Bures-Wasserstein Gradient Flow

Author

Arie Ogranovich

The Bures-Wasserstein gradient flow is a Wasserstein gradient flow in the space of Gaussian measures. Descriptions of Bures-Wasserstein gradient flows take advantage of the simplicity of transport maps between Gaussian distributions in order to provide an alternate, computationally tractable viewpoint on certain types of Wasserstein gradient flows (Chen, Georgiou, and Tannenbaum 2019; Delon and Desolneux 2020).

Definition of Bures-Wasserstein Space and Gradient

The Bures-Wasserstein Space \(\text{BW}(\mathbb R^d)\) is the Riemannian manifold of non-degenerate Gaussian distributions over \(\mathbb R^d\) endowed with the Wasserstein metric.

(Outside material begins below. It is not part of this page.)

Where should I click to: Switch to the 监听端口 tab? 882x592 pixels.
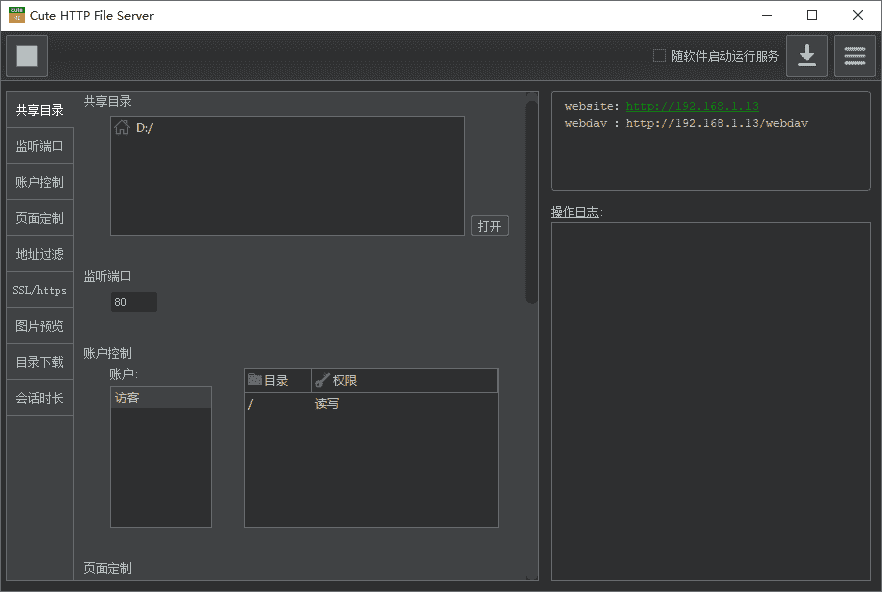40,146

Letting \(S^d_{++}\) denote the cone of symmetric positive definite \(d \times d\) matrices, \(\text{BW}(\mathbb R^d)\) can be identified with the set \(\mathbb R^d \times S^d_{++}\) by identifying a Gaussian \(\mu\) with its mean \(\mathbb E[\mu] \in \mathbb R^d\) together with its variance \(\Sigma_{\mu} \in S^d_{++}\).

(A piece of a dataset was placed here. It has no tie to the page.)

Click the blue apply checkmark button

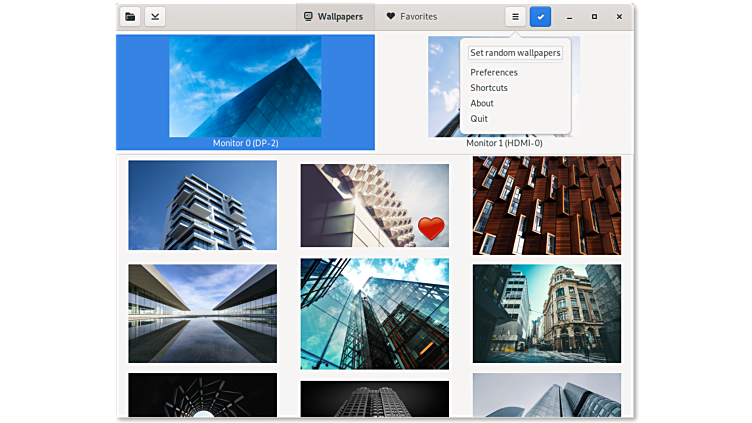tap(540, 16)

The space \(\mathbb R^d \times S^d_{++}\) carries a smooth structure, and the Wasserstein metric is a smooth metric on this space which is what gives \(\text{BW}(\mathbb R^d)\) the structure of a Riemannian manifold (in constrast to Wasserstein spaces \(\mathcal{P}_2(\mathbb R^d)\) or \(\mathcal{P}_{2,\text{ac}}(\mathbb R^d)\), see (Chewi, Niles-Weed, and Rigollet 2024)).

Properties of \(\text{BW}(\mathbb R^d)\)

As a smooth manifold, the tangent space \(T_{\mu}\text{BW}(\mathbb R^d)\) has a convenient characterization.

Tangent Space of \(\text{BW}(\mathbb R^d)\)

The tangent space of \(\text{BW}(\mathbb R^d)\) at a measure \(\mu = \mathcal{N}(m,\Sigma)\) satisfies \[T_{\mu}\text{BW}(\mathbb R^d)= \big\{x \rightarrow Sx+a \,\big|\, a \in \mathbb R^d, S \in S^d\big\}\] or alternatively \[T_{\mu}\text{BW}(\mathbb R^d)= \big\{x \rightarrow S(x-m)+a \,\big|\, a \in \mathbb R^d, S \in S^d\big\}.\]

It is also possible to analytically characterize the optimal transport plan between two non-degenerate Gaussian distributions in terms of their means and covariances.

Optimal Transport Plans and Geodesic Convexity

Let \(\mu_1, \mu_2 \in \text{BW}(\mathbb R^d)\) be two Gaussian measures with \(\mu_1 = \mathcal{N}(m_1, \Sigma_1)\) and \(\mu_2 = \mathcal{N}(m_2, \Sigma_2)\). The optimal transport map \(T_{\mu_1 \rightarrow \mu_2}\) is affine-linear and given by \[T_{\mu_1 \rightarrow \mu_2}(x) = \Sigma_1^{-1/2} \Big( \Sigma_1^{1/2} \Sigma_2 \Sigma_1^{1/2} \Big)^{1/2} \Sigma_1^{-1/2} (x-m_1) + m_2\] with Wasserstein distance given by \[W_2^2(\mu_1,\mu_2) = ||m_1-m_2||^2 + \text{tr}\Big[ \Sigma_1 + \Sigma_2 - 2 \big( \Sigma_1^{1/2} \Sigma_2 \Sigma_1^{1/2} \big)^{1/2} \Big]\]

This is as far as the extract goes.